Can I pay employees monthly?

No. New Hampshire requires weekly or biweekly payment only under RSA 275:43. Weekly wages must be paid within 8 days of the end of the work week. Biweekly wages must be paid within 15 days of the end of the work period. Monthly and semi-monthly pay schedules are not compliant. This is one of the most common compliance errors for employers relocating to New Hampshire from states that permit monthly payroll.

When is a terminated employee's final paycheck due?

Within 72 hours of discharge. If an employee resigns with at least one full pay period of advance notice, also within 72 hours of their final shift. If an employee quits without giving at least one pay period of notice, wages are due by the next regular payday. Willful failure to pay on time triggers a penalty of 10 percent per day on unpaid wages under RSA 275:44, excluding Sundays and holidays. This daily compounding penalty is among the harshest final paycheck penalty structures in the country.

Can I fire an employee for being a medical cannabis patient?

No. You cannot discriminate against an employee or applicant solely because they are a registered medical cannabis patient under RSA 126-X. However, you retain the right to prohibit cannabis use and impairment in the workplace, discipline employees who are impaired on the job, and exclude patients from positions where cannabis use would conflict with federal requirements such as CDL or DOT positions. Recreational cannabis remains illegal in New Hampshire, though possession of up to 3/4 ounce is decriminalized.
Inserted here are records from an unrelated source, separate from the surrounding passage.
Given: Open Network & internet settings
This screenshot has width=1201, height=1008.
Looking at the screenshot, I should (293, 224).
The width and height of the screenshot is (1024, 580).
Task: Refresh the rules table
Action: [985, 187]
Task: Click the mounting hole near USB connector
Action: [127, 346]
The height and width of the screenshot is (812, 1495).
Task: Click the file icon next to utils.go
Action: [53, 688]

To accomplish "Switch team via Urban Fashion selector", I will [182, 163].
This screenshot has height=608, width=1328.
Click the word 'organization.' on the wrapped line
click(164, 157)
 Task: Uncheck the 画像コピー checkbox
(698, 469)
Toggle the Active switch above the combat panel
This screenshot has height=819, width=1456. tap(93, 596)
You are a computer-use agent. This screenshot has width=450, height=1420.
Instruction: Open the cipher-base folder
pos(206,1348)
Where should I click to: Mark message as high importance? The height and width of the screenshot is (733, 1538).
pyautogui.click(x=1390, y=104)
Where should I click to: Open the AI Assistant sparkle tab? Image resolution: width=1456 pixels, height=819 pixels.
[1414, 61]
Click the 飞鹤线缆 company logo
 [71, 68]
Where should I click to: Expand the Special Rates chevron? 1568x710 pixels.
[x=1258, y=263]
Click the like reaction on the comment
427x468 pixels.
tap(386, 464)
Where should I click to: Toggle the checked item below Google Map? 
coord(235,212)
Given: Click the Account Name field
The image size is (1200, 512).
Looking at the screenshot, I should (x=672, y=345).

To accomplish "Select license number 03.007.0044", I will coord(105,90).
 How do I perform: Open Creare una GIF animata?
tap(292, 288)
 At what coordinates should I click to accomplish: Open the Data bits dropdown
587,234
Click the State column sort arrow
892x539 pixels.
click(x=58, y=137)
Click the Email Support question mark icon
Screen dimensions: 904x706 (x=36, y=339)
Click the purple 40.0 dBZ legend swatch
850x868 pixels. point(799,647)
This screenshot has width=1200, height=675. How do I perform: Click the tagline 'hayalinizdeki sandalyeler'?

What is New Hampshire's PFML program?

New Hampshire operates a voluntary Paid Family and Medical Leave insurance program under RSA 282-B, effective January 1, 2023. It is not mandatory. Employers may purchase coverage through the state's contract with MetLife. Benefits provide 60 percent wage replacement for up to 6 weeks per year for birth or adoption of a child, a serious health condition of the employee or a family member, or a military exigency. Participating employers receive a Business Enterprise Tax credit. Employees whose employers do not participate can purchase individual coverage during open enrollment in December and January.